Michael Agee Killed, Jasper Black Sr., 3 Injured in Car Accident on N.E. Loop 323 in Tyler, TX
UPDATE (January 23, 2024): Additional details from authorities identified the man killed in the accident as 66-year-old Michael Agee. Authorities also identified one of the people involved in the crash as 63-year-old Jasper Black Sr. Details suggest that Black and three others who weren't identified had moderate injuries due to the accident. Right now, no further information can be confirmed.
Tyler, TX — January 11, 2024, a man was fatally injured as the result of a two-car accident at around 11:24 p.m. on Northeast Loop 323.
There are few details available at this time. Authorities have said only that they were called to the eastbound lanes of N.E. Loop 323 in the area of North Broadway Avenue.
It appears that a Chevy Tahoe and a Dodge pickup crashed with one another. One person involved, currently identified only as a 66-year-old man, sustained fatal injuries. It's unclear if anyone else was hurt. The cause of the crash remains unconfirmed, but authorities mentioned that alcohol "may have contributed to the crash." If that turns out to be true, it sadly wouldn't be surprising.
Simply put, the numbers are clear that late night and early morning hours are dangerous because a lot of drivers on the road are intoxicated. Of the hundreds of cases where I helped families harmed by drunk drivers, almost all of them were around the same hours because that's when people were leaving a bar that illegally over-served them.
If authorities have their suspicions, I hope they go one step further and try to track down its source. Bartenders can face criminal penalties for over-serving people who go on to hurt themselves or others. The bar or restaurant can also face administrative and civil consequences when they don't follow the rules.
The unfortunate reality is that far too many times, investigators are content with arresting and charging the alleged drunk driver, then call it a day.

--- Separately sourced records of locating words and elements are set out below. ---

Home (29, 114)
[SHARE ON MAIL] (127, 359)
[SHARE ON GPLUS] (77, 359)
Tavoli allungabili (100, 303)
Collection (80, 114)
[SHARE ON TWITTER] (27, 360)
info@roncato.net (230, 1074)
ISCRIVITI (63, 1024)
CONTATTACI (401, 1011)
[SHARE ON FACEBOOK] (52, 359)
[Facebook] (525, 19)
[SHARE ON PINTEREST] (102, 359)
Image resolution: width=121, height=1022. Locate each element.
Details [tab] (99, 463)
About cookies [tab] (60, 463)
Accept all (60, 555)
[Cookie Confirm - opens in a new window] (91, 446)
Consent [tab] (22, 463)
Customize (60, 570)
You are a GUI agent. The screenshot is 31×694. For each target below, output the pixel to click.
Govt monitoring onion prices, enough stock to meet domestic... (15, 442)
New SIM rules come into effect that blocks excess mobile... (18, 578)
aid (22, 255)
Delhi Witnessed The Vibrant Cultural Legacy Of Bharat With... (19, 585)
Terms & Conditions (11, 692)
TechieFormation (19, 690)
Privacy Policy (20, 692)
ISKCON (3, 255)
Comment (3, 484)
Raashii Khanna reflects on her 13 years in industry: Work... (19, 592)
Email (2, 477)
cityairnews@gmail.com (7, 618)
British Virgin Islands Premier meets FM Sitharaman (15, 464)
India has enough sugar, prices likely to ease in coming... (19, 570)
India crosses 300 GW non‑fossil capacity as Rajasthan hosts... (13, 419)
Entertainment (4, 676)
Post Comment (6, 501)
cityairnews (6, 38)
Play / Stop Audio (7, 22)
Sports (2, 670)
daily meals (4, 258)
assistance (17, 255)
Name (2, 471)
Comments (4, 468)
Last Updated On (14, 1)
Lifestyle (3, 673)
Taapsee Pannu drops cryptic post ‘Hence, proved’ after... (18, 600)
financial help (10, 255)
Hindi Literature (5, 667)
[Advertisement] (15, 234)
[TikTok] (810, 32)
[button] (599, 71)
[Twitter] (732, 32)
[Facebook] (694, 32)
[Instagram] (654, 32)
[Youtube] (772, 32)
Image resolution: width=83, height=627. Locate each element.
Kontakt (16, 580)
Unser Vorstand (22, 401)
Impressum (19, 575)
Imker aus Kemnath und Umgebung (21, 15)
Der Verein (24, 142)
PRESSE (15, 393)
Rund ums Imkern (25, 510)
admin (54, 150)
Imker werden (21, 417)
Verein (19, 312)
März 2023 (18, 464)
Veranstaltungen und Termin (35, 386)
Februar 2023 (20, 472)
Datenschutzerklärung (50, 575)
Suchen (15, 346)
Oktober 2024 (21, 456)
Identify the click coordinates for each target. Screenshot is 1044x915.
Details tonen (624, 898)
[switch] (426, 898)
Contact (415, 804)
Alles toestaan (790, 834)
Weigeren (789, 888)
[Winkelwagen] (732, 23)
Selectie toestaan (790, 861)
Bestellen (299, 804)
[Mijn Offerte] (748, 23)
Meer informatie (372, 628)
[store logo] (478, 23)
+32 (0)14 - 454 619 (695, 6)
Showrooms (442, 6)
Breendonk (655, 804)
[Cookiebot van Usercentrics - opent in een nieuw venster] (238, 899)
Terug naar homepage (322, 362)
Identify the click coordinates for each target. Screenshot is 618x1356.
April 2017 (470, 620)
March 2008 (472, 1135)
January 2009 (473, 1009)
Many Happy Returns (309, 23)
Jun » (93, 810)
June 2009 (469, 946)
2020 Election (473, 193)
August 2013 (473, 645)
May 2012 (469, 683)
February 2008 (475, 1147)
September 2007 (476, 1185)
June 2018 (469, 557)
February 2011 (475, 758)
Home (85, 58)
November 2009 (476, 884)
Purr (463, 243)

Why? Prosecuting a drunk driver is easy. Tracking down a bartender or bar requires a little legwork. Then what do prosecutors get for their trouble? Not much. Juries generally don't like cases against bartenders; the press doesn't report on the prosecution; and voters don't factor it into their thinking when it comes time to vote for district attorney.
As a result, the same bad bars aren't held accountable and keep creating drunks who go out and kill themselves or others on our roads. The only way to stop the cycle is to go after the source. It should be second nature for bartenders and alcohol providers to stop service once it's apparent that someone has had too much. Until it is, we'll never really get a handle on the drunk driving problem in Texas.